This unfinished painting points up an aspect of historic treasures which should be recognized.  The painting Bender stole is almost worthless--at most, worth considerably less than the version known to us.  Before it was completed, it was just an unfinished canvas.  It might have some value now as an unfinished masterpiece by a master--if the da Vinci who now is known only for The Last Supper (which contrary to the suggestion of Bender's quip was painted prior to this work) is famed enough, an unfinished painting would be of historical interest.  Yet this still overlooks the principle aspect of what gives artistic masterpieces value.  We value great works of art because we value them; we recognize within them something great, and so attribute to them great value in our desire to possess them.  It would not be enough for the Mona Lisa to have been finished; it would also have to have been released to the world in some way, such that it could gain value by the desire of others to own it.  A work that never met public eye would never have that kind of value; its value would be purely aesthetic (and our aliens show no appreciation for any kind of value that is not monetary) or limited to the value of a previously unknown painting by a known artist.  The best the Scammers can hope is that they can proclaim it as the mysterious lost or stolen painting on which the great artist was working shortly before his death; even in this, we have to wonder whether if only one of da Vinci's two surviving paintings survived he would have been so well known, particularly as the other is part of a wall and cannot be moved.

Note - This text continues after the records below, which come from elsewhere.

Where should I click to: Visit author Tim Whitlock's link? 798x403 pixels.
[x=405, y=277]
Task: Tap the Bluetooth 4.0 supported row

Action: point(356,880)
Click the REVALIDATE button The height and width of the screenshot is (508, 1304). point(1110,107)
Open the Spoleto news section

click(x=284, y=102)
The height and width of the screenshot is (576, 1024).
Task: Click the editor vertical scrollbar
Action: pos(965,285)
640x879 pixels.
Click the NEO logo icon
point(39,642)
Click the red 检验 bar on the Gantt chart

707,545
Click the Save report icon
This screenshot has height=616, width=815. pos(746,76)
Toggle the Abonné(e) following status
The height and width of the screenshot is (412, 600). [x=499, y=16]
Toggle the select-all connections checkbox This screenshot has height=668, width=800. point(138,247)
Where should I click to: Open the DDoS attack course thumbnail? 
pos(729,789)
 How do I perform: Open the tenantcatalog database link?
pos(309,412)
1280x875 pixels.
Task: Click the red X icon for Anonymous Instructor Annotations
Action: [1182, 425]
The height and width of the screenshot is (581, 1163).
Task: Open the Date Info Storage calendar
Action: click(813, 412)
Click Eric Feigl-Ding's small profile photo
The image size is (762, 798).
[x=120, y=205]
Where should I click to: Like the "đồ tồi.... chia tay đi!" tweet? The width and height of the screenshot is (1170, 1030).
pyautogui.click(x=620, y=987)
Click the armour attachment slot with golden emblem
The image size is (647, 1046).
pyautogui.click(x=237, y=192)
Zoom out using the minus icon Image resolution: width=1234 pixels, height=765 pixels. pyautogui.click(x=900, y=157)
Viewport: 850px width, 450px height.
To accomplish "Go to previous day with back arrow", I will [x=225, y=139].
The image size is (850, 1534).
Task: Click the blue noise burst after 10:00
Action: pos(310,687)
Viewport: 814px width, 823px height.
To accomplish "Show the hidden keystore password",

Complicating this further, once Bender returns with the painting, having rendered it worthless and unknown in history he has eliminated any motivation he might have had for stealing it originally.  He could not have known of its existence had it not become famous; he has prevented it from becoming famous.  In so doing, he creates an(other) infinity loop, as history vacillates between the world in which Bender is motivated to steal the most famous painting which ever existed and the one in which it never did exist.

This complicates his task, in that he must wait for some objects to become famous and thus valuable before he can steal them.  It does not apply to everything he takes--his theft of Egyptian artifacts will start our subject next time, but they have value partly from their materials and partly from their great antiquity.  Yet this one theft underscores the complication facing many of the others, that of knowing when and where to steal an object for maximum value in the future.  Take them too soon, and at least some will have less value than the unfinished Mona Lisa, and all reason for having taken them at all will be erased.